Biologic Conversion of Carboxylic Acids

In biological chemistry direct conversion of a carboxylic acid to an acyl derivative by nucleophilic acyl substitution does not occur. Rather, the first conversion is from a carboxylate (the least reactive acyl transfer substrate) to an acyl phosphate (the most reactive acyl transfer substrate). This transformation requires a reaction that we are familiar with: phosphorylation of a carboxylate oxygen with ATP as the phosphate donor.

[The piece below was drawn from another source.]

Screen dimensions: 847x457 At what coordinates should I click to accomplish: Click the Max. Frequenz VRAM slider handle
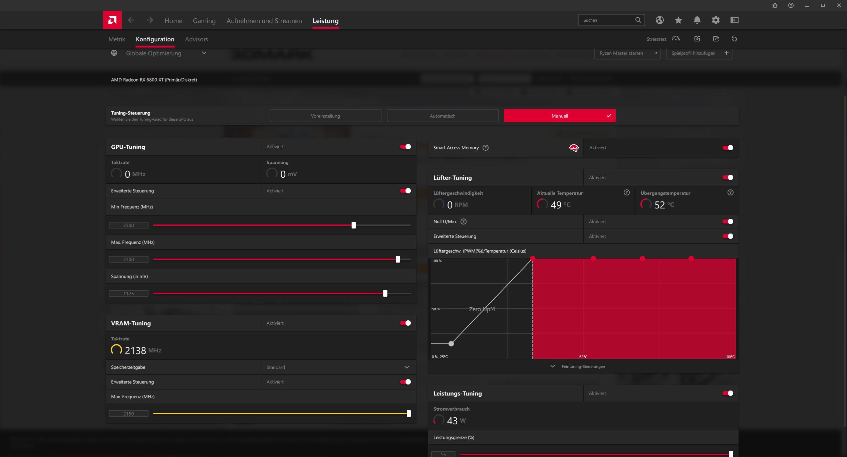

Note that this is just one of the many ways that ATP is used as a energy storage unit: in order to make a high energy acyl phosphate molecule from a low energy carboxylate, the cell must ‘spend’ the energy of one ATP molecule.

An excellent example of biological activated carboxylic acids is seed in the biosynthesis of fatty acids. In the biologically active form of fatty acids, the carboxylate groups have been converted to thioesters using coenzyme A. For example, the activated form of the C₁₆ fatty acid palmitate is:

Let’s take a look at how this activation takes place, in a reaction catalyzed by an enzyme called acyl CoA synthetase. You already know that carboxylates are not themselves good substrates for acyl substitution reactions, and must be activated. Thus, you might predict that the first step of this reaction requires ATP to make a high-energy acyl phosphate intermediate. In fact, the activated carboxylate in this case is an acyl-AMP, formed in the same way as the acyl-AMP intermediate in the asparagine synthetase reaction (section 12.2B).

The activated acyl-AMP intermediate is then attacked by the thiol sulfur of coenzyme A, and the AMP group is expelled to form the fatty acyl CoA.